Task directions:
Reproduce the text of each of the following rows verbatim, omitting the pictures.

Data for this task:
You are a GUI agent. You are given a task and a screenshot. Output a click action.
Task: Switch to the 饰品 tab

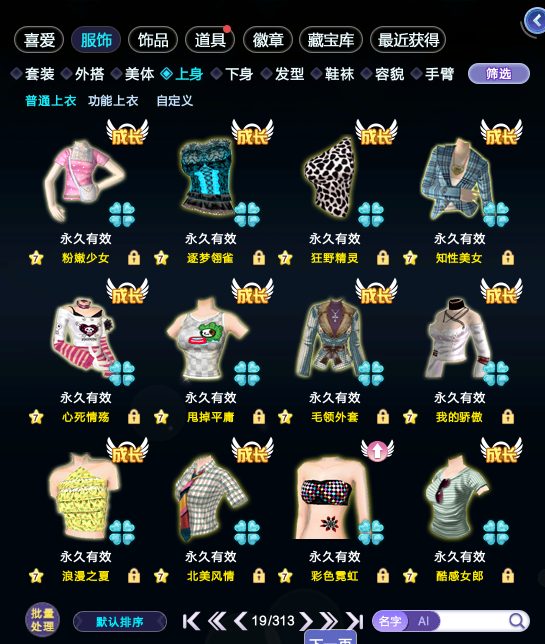click(x=153, y=40)
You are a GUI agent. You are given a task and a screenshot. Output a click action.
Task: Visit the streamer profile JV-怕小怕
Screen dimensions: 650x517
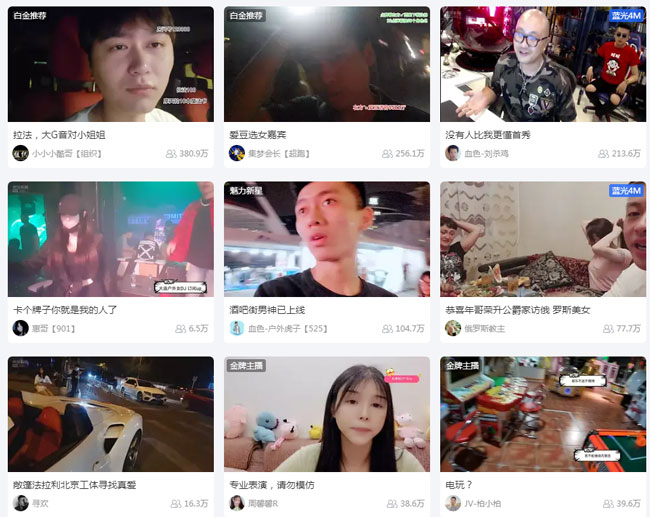click(484, 504)
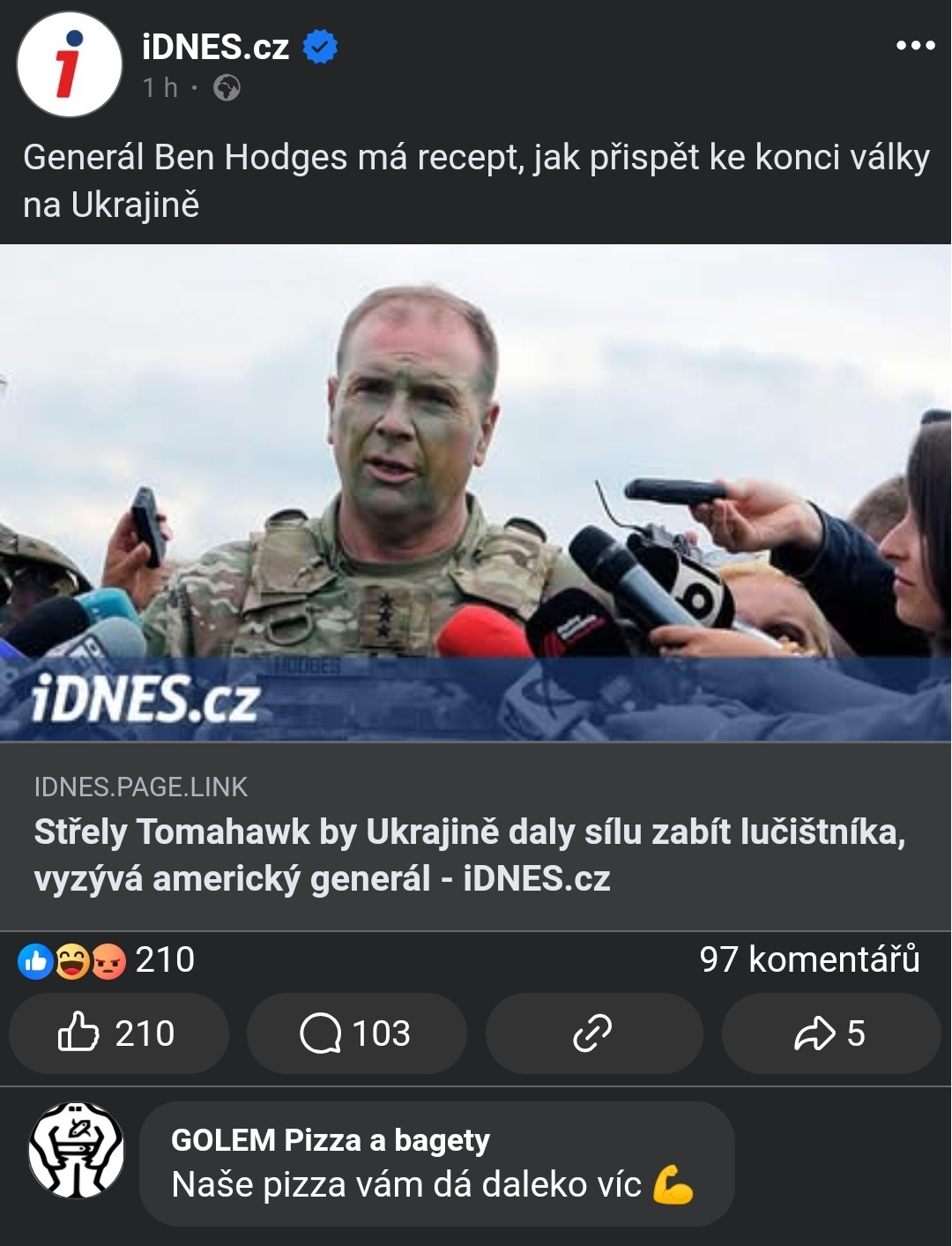
Task: Open the iDNES.cz page name link
Action: point(216,46)
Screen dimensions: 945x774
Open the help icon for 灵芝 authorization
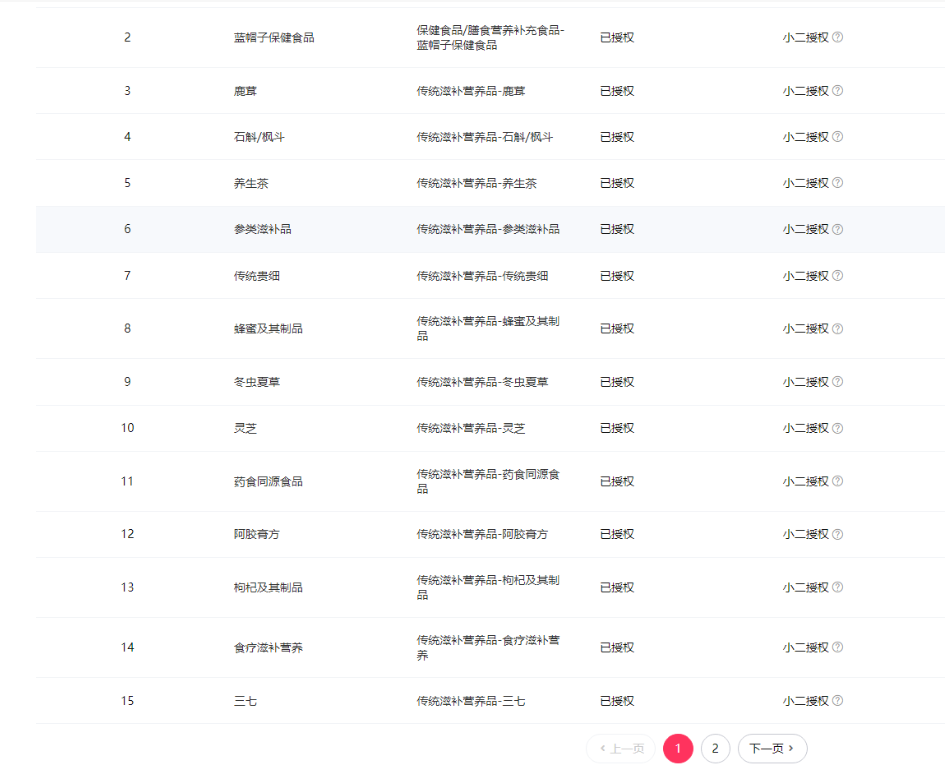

Completed exercise:
You are a GUI agent. You are given a task and a screenshot. Output a click action.
Task: Switch to the 饰品 tab

click(x=153, y=40)
You are a GUI agent. You are given a task and a screenshot. Output a click action.
Task: Visit the streamer profile JV-怕小怕
Screen dimensions: 650x517
click(484, 504)
Task: Open the iDNES.cz page name link
Action: point(216,46)
Screen dimensions: 945x774
Open the help icon for 灵芝 authorization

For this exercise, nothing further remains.